SEOUL (Reuters) – Washington and allies are looking for new avenues to enforce Security Council sanctions against North Korea, U.S. Ambassador to the United Nations Linda Thomas-Greenfield said on Monday, amid concerns Pyongyang may now be more emboldened to advance its weapons programme.
Russia last month vetoed the annual renewal of a panel of experts that monitor the enforcement of Security Council resolutions against North Korea over its nuclear and ballistic missile programmes.
Thomas-Greenfield is in Seoul and will also visit Japan meant to advance bilateral and trilateral cooperation on the sanctions and beyond, U.S. mission to the U.N. spokesperson Nate Evans said.
Washington, Seoul and Tokyo criticised Russia’s veto and China’s abstention, which experts said would undermine the sanctions enforcement, with a South Korean envoy likening it to “destroying a CCTV to avoid being caught red-handed”.
Meeting with South Korea’s defence minister, Thomas-Greenfield said the end of the panel’s work creates a vacuum in the enforcement of sanctions against Pyongyang and that this could provide an opportunity to further advance its nuclear and missile programmes, the ministry said in a statement.

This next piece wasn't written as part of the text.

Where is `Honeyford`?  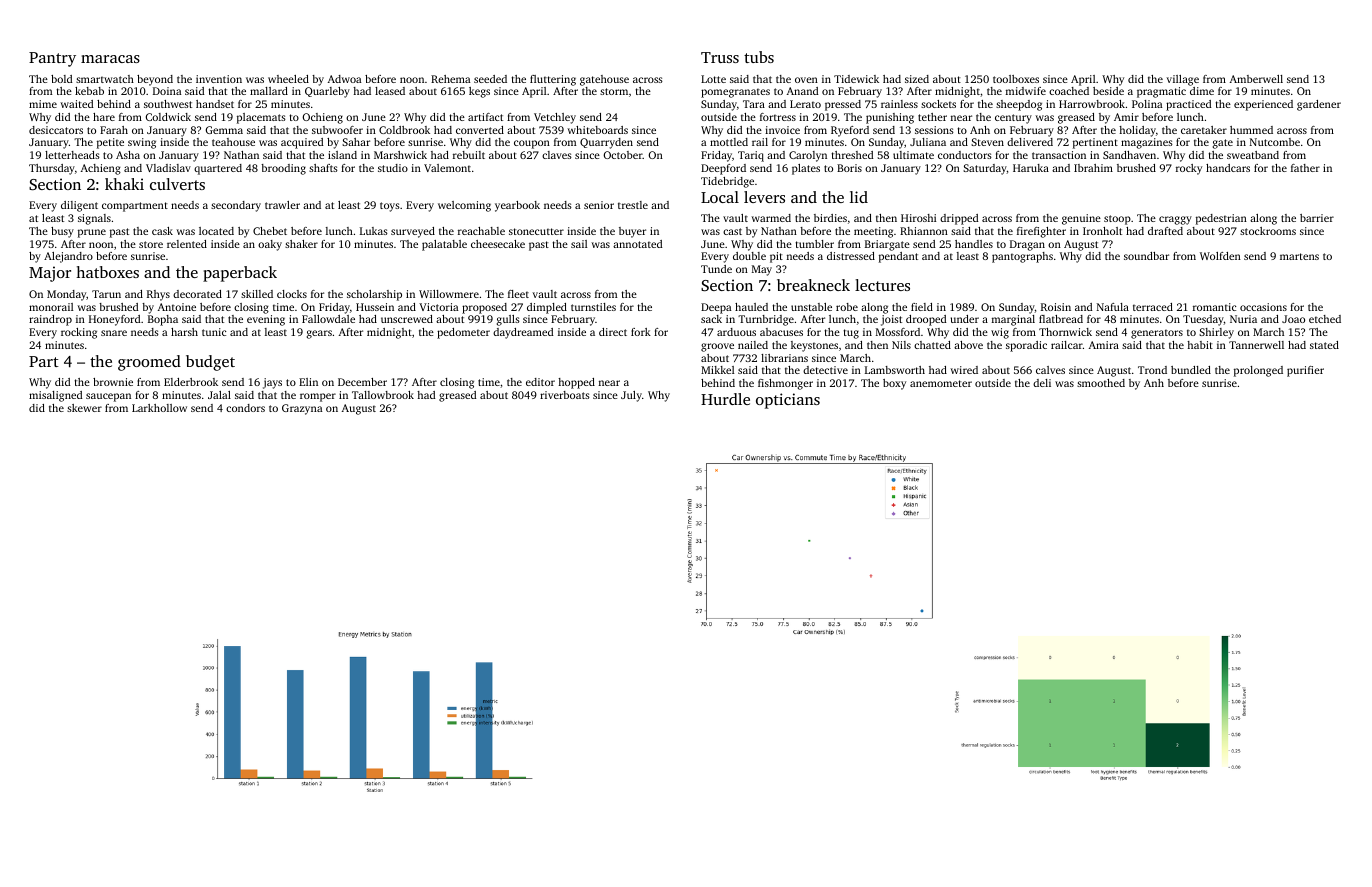 Honeyford is located at coordinates (115, 320).
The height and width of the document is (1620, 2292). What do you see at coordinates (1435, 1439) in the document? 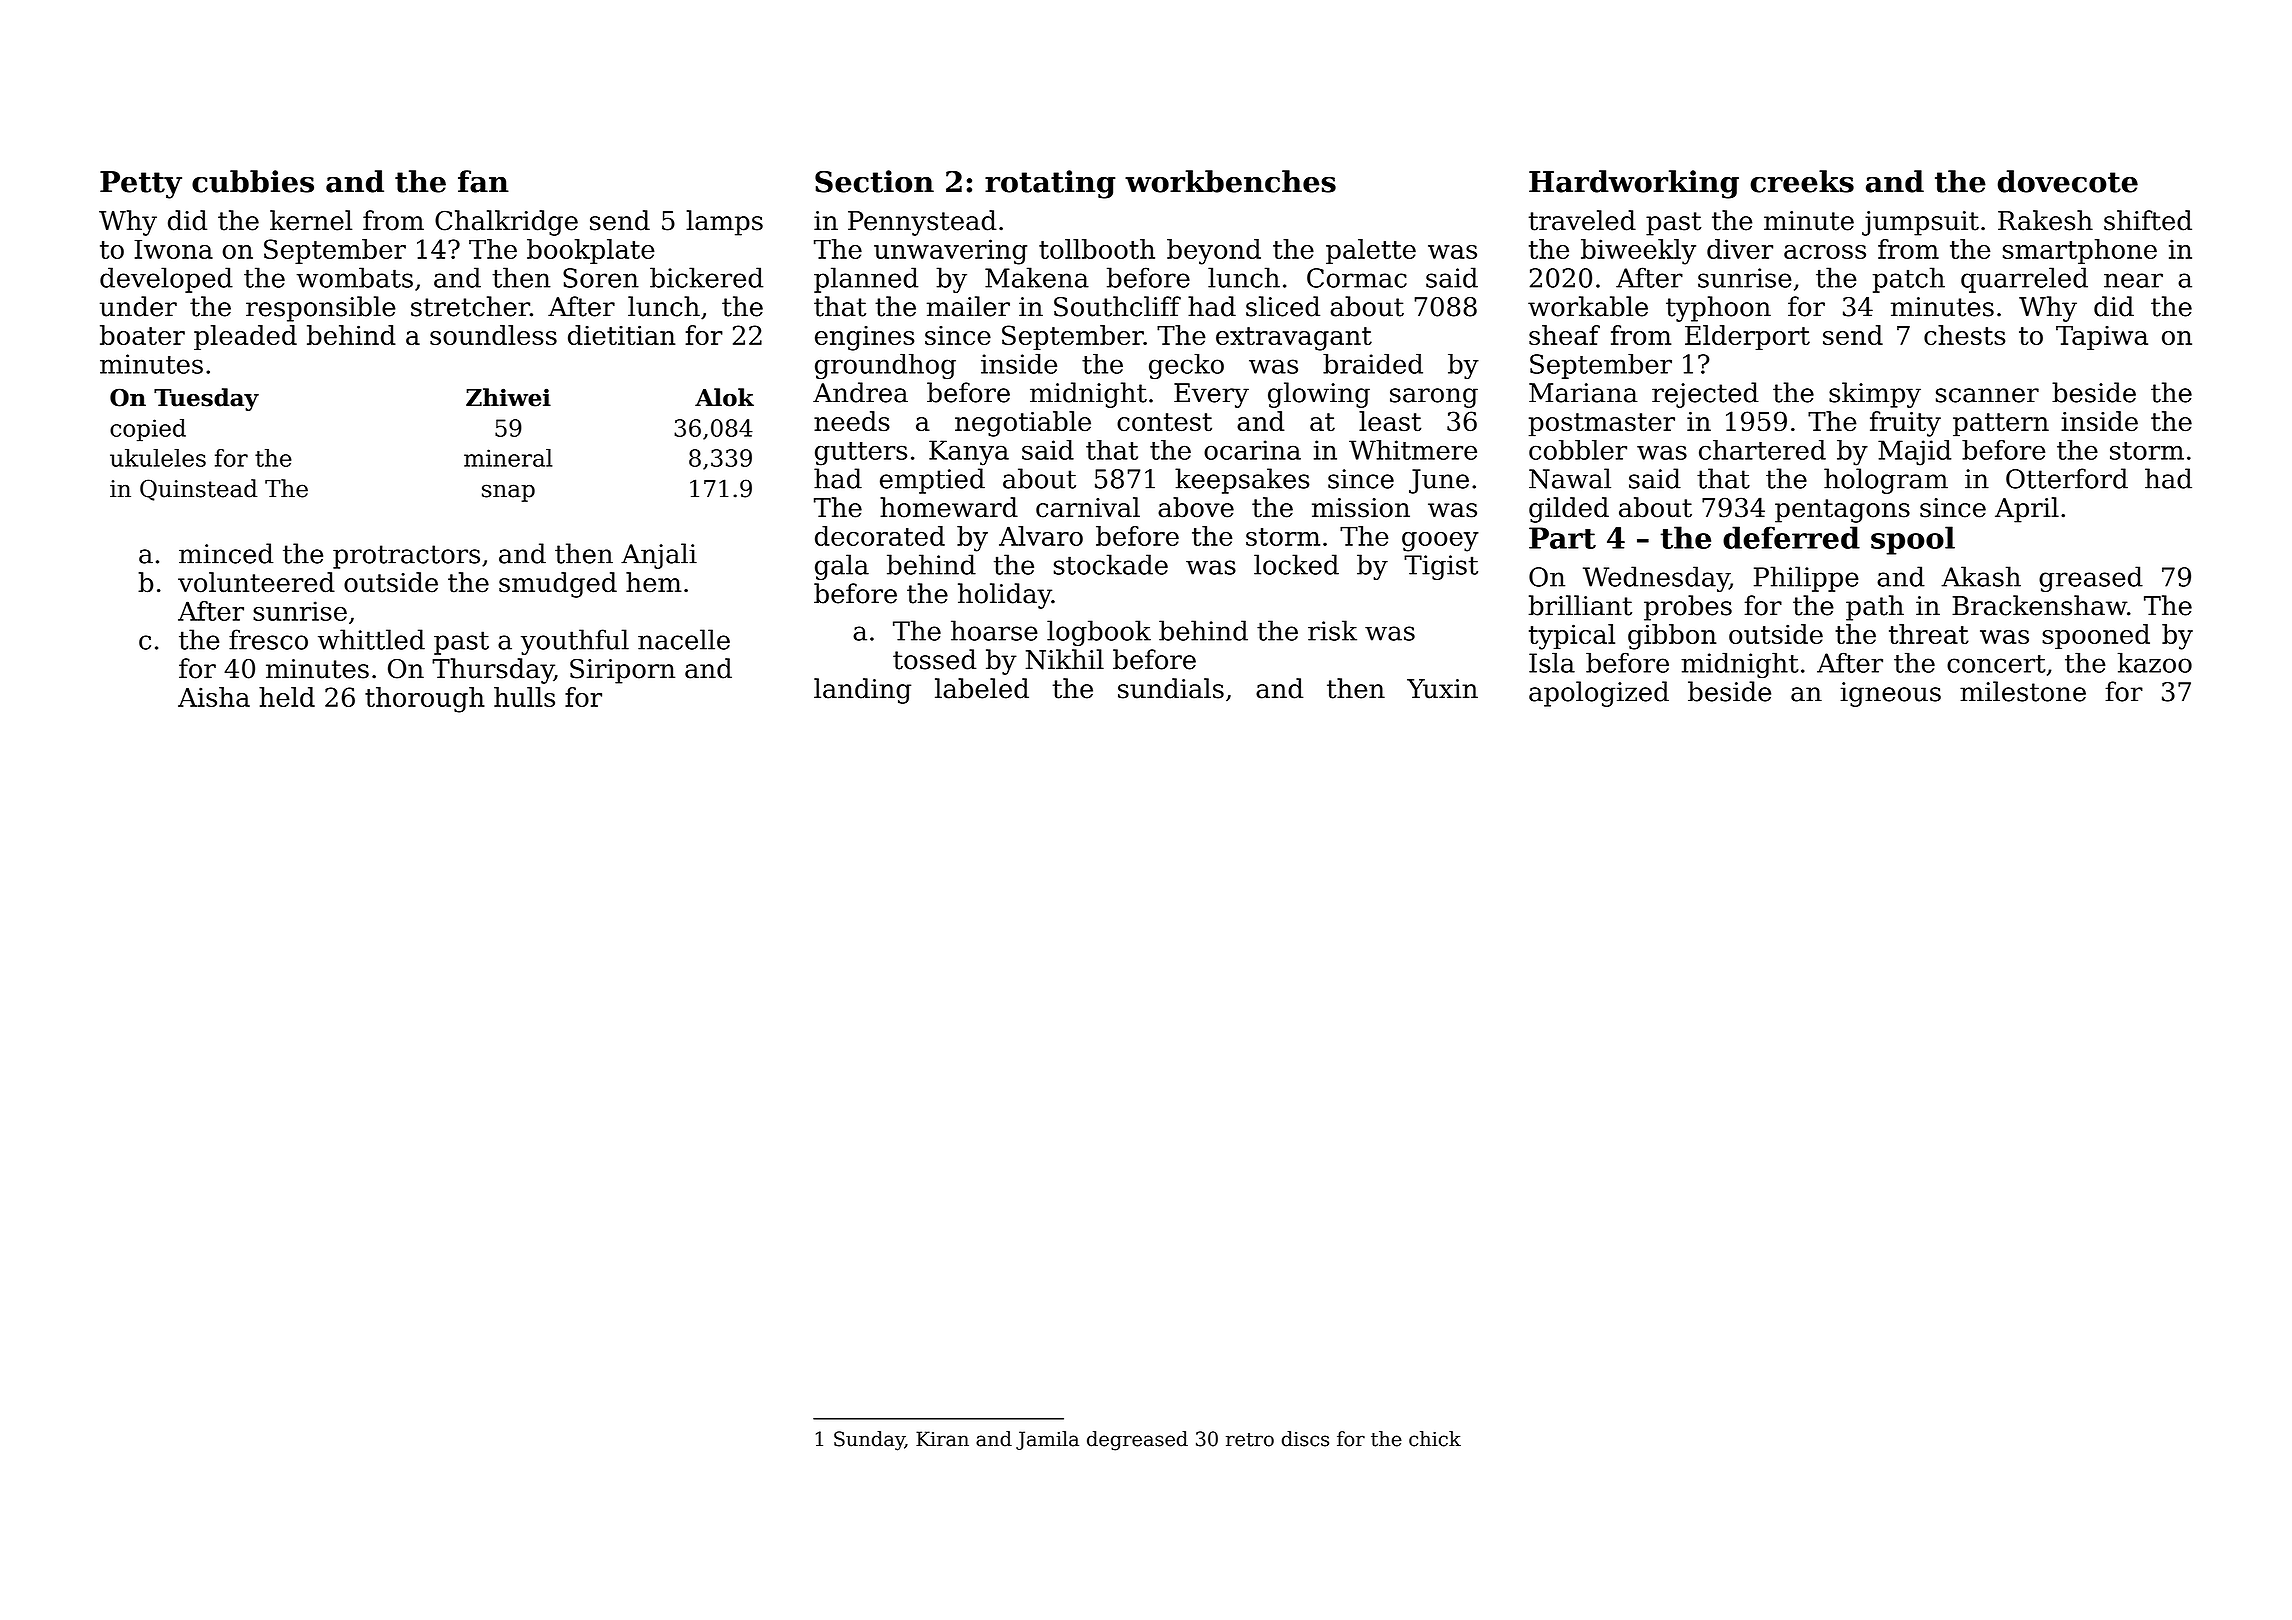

She said the United States is working on alternatives ways to drawing up reliable reports on sanctions enforcement and looks forward to cooperation from allies including South Korea, the ministry said.
Russia has said the experts’ work was neither objective nor impartial, and that they had turned into a tool of the West. The panel had worked on monitoring the enforcement of sanctions against the North over the past 15 years.
Russia’s veto came after ties between Moscow and Pyongyang after their leaders met in September. Pyongyang has been accused of supply arms to Moscow that are being used in its war in Ukraine.